Ablation Study (WebShop \(k=3\), \(n=25\))¶
| Ablation | GPT-3.5 SR (%) | GPT-4o-mini SR (%) |
|---|---|---|
| Full Model | 52 | 44 |
| Buggy Demonstrations | 52 | 40 |
| W/o Subtask REPL | 24 | 20 |
| Zero-shot Sub-REPL | 28 | 16 |
- Recursive subtask REPL is critical: Performance drops by half after removal.
- Robust error correction: Performance remains almost unchanged even after injecting code bugs.
- Limited zero-shot capability: Only about half of the trials can correctly infer when demonstrations for a sub-REPL are removed.
Highlights & Insights¶
- Unifying Code Expressiveness and Dynamics: REPL-Plan represents the first planning framework that combines full code expressiveness (loops, variables, functions) with dynamic error correction and the capability to handle vague problems.
- Top-Down Recursive Decomposition: Through the recursive generation of LLM-REPL, it naturally realizes an "API-first, implementation-later" development pattern, bypassing the challenges of bottom-up planning.
- Robustness to Hallucinations: Code control flow mitigates the impact of LLM hallucinations—even if an incorrect element ID is predicted, loop structures guarantee that the agent continues searching instead of getting permanently stuck.
- Scalability: The advantages of REPL-Plan are particularly pronounced in tasks with long observations (4k-20k tokens) and high complexity.

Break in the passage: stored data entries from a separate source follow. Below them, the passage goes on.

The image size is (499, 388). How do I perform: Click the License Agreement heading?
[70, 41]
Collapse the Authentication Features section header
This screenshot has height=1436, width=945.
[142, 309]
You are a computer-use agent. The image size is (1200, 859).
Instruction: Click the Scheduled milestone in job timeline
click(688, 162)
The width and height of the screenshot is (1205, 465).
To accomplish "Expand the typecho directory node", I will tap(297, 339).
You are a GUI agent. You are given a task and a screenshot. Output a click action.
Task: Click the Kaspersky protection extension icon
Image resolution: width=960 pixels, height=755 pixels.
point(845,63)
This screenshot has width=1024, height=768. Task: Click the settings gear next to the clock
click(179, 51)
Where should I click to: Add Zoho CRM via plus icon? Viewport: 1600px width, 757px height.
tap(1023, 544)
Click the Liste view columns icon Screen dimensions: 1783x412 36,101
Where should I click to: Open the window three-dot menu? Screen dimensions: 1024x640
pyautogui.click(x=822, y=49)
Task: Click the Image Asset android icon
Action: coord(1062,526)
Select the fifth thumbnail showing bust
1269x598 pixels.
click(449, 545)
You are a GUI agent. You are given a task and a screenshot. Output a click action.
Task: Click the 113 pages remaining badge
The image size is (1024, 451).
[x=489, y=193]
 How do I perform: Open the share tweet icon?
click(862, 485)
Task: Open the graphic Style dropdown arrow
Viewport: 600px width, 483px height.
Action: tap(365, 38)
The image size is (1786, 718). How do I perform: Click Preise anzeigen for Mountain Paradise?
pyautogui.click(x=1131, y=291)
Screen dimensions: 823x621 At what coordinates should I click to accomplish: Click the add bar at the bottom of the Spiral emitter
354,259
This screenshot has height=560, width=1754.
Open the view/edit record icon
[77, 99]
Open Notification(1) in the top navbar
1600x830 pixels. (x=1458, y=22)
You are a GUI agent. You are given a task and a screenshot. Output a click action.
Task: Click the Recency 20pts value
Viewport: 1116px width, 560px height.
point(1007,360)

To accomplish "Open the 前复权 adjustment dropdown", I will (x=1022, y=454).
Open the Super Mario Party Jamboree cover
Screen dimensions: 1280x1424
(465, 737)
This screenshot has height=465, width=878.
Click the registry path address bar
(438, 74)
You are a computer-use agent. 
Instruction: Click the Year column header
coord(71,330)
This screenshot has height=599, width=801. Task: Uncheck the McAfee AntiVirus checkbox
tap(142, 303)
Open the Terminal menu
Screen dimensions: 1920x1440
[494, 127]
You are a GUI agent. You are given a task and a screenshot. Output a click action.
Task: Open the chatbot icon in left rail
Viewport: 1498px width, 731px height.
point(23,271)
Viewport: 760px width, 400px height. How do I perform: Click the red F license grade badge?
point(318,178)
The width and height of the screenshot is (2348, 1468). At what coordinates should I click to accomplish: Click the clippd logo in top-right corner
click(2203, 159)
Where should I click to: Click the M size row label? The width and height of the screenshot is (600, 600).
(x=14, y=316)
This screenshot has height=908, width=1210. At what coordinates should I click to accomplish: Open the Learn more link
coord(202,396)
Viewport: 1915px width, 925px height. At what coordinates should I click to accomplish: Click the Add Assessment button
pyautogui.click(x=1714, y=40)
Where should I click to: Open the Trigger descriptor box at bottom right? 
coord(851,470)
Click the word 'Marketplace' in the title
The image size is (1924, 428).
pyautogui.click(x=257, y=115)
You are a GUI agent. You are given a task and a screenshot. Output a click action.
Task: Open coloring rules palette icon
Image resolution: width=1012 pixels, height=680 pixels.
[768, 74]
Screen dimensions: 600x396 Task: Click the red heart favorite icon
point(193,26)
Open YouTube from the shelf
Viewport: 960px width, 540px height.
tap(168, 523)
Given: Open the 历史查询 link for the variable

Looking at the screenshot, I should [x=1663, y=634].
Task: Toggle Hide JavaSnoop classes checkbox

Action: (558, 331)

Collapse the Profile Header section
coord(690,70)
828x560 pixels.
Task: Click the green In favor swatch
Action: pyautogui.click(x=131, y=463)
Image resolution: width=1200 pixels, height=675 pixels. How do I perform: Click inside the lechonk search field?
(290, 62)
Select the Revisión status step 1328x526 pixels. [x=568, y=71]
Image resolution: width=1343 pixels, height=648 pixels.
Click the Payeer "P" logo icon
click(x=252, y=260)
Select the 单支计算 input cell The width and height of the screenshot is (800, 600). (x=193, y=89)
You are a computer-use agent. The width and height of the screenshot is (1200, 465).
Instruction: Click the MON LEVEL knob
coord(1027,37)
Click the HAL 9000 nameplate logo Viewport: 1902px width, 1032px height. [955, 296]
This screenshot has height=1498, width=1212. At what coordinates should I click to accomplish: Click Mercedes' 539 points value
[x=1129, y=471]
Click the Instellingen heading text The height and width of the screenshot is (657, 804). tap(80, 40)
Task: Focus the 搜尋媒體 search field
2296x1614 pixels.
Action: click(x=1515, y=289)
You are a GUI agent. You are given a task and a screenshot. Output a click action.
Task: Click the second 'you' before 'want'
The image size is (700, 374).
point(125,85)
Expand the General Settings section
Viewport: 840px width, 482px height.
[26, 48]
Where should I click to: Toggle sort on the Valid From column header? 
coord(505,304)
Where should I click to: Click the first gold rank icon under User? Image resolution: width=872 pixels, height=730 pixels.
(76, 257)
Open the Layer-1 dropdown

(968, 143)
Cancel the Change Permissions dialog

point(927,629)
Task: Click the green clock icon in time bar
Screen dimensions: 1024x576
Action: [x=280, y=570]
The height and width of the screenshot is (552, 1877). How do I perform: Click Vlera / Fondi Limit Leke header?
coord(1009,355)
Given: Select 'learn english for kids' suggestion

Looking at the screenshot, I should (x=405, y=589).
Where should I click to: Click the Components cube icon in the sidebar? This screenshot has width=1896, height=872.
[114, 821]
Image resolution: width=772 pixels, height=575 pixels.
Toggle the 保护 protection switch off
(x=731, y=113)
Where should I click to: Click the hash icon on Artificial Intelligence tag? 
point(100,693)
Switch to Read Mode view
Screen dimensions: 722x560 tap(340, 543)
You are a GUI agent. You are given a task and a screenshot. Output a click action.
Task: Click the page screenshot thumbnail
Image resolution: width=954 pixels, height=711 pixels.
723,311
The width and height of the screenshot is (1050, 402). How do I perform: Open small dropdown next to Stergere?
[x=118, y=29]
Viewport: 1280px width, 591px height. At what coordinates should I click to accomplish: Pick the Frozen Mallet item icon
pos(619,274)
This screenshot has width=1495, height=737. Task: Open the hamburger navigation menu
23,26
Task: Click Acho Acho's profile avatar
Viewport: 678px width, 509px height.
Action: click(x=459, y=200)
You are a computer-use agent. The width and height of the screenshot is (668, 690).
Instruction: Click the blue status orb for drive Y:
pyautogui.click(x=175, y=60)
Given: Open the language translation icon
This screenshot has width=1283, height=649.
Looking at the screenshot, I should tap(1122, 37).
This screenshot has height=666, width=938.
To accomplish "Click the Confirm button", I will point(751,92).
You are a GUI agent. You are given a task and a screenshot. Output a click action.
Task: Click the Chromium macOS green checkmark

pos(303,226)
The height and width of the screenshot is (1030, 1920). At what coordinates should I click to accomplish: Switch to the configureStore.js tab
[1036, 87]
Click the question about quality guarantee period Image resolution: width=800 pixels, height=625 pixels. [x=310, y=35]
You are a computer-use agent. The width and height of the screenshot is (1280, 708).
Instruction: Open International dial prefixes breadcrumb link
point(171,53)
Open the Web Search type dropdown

Limitations & Future Work¶
- Reliance on High-Quality Demonstrations: The capacity to infer sub-REPLs zero-shot is limited, leading to a substantial drop in performance when no demonstrations are provided.
- API Call Overhead: Since each line of code requires LLM inference, recursively generating multiple child REPLs significantly increases API call frequency and costs.
- Environmental Constraints: Currently validated only in text environments; generalizability to multimodal environments remains to be explored.
- Quality of Sub-REPL Task Descriptions: The system relies on the LLM to generate task descriptions for child REPLs; inaccurate descriptions can lead to cascading failures.
Related Work & Insights¶
- LLM Agents: ReAct (Yao et al., 2022b) and Reflexion (Shinn et al., 2023) primarily use observation-action sequences; THREAD (Schroeder et al., 2024) employs textual divide-and-conquer strategies.
- Code-Augmented LLMs: PAL (Gao et al., 2023) leverages code to assist reasoning; ProgPrompt (Singh et al., 2022) utilizes program structures for planning.
- Recursive Task Decomposition: ADaPT (Prasad et al., 2024) performs adaptive decomposition; THREAD utilizes tree-like subtask structures.
Rating¶
⭐⭐⭐⭐ — Elegant design with clean intuition, systematically integrating human interactive programming experience (REPL) into LLM planning, and showing a distinct edge in real-world web navigation tasks. The recursive REPL design is highly elegant, though warning points include API invocation costs and demo reliance.